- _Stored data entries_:
☆ ☆ ☆ ☆ ☆

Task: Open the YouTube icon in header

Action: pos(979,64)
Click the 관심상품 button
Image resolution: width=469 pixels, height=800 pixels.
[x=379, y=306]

☆ ☆ ☆ ☆ ☆

- _TASK BRIEF_: Repeat each line of the data exactly as it appears above.

- _RESULT OF THE EXERCISE_:
Task: Open the YouTube icon in header

Action: pos(979,64)
Click the 관심상품 button
Image resolution: width=469 pixels, height=800 pixels.
[x=379, y=306]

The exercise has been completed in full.